While you don't have to take part in fighting or live sparring to enjoy staying in shape with fitness boxing, doing so may be way more fun than you realize. It is, after all, the sport of pugilism, so why not give some ring time a try?

However, part of facing a live opponent is getting hit, and nobody boxes without taking some punches. Naturally, you're probably worried about this, which makes sense--getting hit isn't exactly a smooch on the cheek from your favourite aunt!

But, your fear can be overcome so that you can comfortably get into the ring and find out just how enjoyable and competitive the sport of boxing can be.

And no, it isn't about being any tougher than anyone else—just better trained. 

Why We're Afraid to Get Hit

With getting hit, there are a couple of factors which make it seem unpleasant. First, there is the obvious, which is that getting hit can hurt, period.

Second, we don't always see a punch coming which creates a fear of the unknown.

Together, these two factors can add up to excessive flinching and more evasive action than punching. Not only can this put you into more—not less—danger of injury, it removes the balance of a fight.

And, almost as badly, it ruins the fun!

Overcoming Our Fear

So, you're ready to hop into the ring against an opponent. That's fantastic, you're going to enjoy it! It's fun, it's competitive, and it's about the best workout there is.

However, you may first need to prepare yourself against the fear of getting hit.

First, before preparing to take a punch, you need to have the basics of giving a punch mastered. You also need to have an understanding of the footwork, defensive moves, and rules of boxing. Your trainer can help you with this, since part of being a good trainer involves understanding when it is safe for a pupil to move on to the next level.

Once you are at this stage, you can begin preparing for taking one in the kisser—which, by the way, isn't nearly as bad as it sounds.

The first rule to remember is: Don't jump into the ring with anyone bigger or more experienced than you are, since nothing will turn you off to the sport more quickly than being pummelled in a one-sided fight.

Again, this is something your trainer will help with, and even your boxing opponent will want. Most of us desire a good, fair fight or sparring session, and nobody benefits from one participant unfairly beating the snot out of the other, including the one with the unfair advantage. Stay within your weight class and skill level, and you will be fine. 

Next, there are drills which you can do which will help you become accustomed to taking a punch which, despite the initial shock, doesn't hurt as much as you may think. In fact, once you are in the ring and taking part in full contact sparring and fighting, it will just be part of what you are doing--much like how you don't think about the pain of being hit when playing football or other contact sports.

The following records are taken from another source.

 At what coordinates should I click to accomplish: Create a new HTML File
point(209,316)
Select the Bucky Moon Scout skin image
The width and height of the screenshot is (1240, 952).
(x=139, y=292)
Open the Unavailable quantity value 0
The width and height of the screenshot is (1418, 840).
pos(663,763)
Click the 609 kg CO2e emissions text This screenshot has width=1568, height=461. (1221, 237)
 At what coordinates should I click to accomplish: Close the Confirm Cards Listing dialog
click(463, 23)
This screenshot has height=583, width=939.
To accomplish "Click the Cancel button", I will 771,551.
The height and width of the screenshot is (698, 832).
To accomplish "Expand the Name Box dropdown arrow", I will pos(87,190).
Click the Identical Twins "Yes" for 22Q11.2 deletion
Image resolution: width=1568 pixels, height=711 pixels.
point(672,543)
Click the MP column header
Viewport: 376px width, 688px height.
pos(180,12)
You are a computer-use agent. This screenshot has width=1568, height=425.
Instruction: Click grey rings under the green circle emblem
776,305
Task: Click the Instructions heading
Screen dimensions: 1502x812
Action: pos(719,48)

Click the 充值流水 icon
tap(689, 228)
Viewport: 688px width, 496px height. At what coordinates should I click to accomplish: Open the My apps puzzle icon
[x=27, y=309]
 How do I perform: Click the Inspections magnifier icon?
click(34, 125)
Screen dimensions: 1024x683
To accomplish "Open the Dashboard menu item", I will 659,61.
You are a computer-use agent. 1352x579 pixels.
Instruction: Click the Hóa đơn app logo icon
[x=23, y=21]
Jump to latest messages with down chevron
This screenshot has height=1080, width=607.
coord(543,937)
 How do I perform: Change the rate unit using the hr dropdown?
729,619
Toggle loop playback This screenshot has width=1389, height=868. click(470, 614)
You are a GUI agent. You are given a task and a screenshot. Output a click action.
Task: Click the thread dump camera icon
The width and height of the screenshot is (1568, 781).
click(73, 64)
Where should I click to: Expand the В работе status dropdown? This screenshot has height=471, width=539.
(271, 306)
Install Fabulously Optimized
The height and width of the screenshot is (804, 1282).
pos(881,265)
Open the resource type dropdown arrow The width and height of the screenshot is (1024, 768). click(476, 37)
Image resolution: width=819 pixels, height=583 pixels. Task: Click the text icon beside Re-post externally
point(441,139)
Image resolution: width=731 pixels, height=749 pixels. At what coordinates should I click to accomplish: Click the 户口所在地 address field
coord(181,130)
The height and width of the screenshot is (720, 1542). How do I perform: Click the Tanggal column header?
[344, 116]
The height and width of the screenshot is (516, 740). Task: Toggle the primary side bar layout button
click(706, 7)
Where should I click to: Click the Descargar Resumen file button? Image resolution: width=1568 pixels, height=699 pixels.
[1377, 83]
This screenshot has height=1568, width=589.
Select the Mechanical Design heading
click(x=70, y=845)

Here are some drills which will help you jump fearlessly into the ring:

  • Flow Boxing, AKA Slow Boxing—The main advantage of this drill is to get you to see punches, rather than being shocked by them. Flow boxing entails getting into the ring with an opponent, and doing very slow, deliberate, and low-impact sparring. The object isn't to land as many punches on your opponent as possible or to take all the punches yourself. Rather, it is to trade slow, ineffective punches on equal terms while practicing correct footwork and defensive measures—just not defence at all cost. Doing this drill will help you be able to relax when being punched, rather than flinching against it—which is what gets you hurt!
  • Play "Flinch"—Okay, so this may not be the same as what you played with your schoolmates where you receive a sock in the arm if you flinch, though it is similar in concept. For this drill, you need two people to stand facing each other, with one of them throwing a series of punches within inches of the other's face without making contact. The puncher should start slowly, and then gradually amp it up until full punching speed is achieved, and the object is for the receiver to learn not to flinch.
  • Throw Balls at Each Other—Starting with perhaps a beach ball and working up to a volleyball or light medicine ball, have one participant stand with arms to sides while the other pops them in the face with the ball. This teaches you to stay calm, not flinch, and get used to being tapped in the face by a gloved fist—which, by the way, won't be too different from being popped with a light medicine ball or volleyball.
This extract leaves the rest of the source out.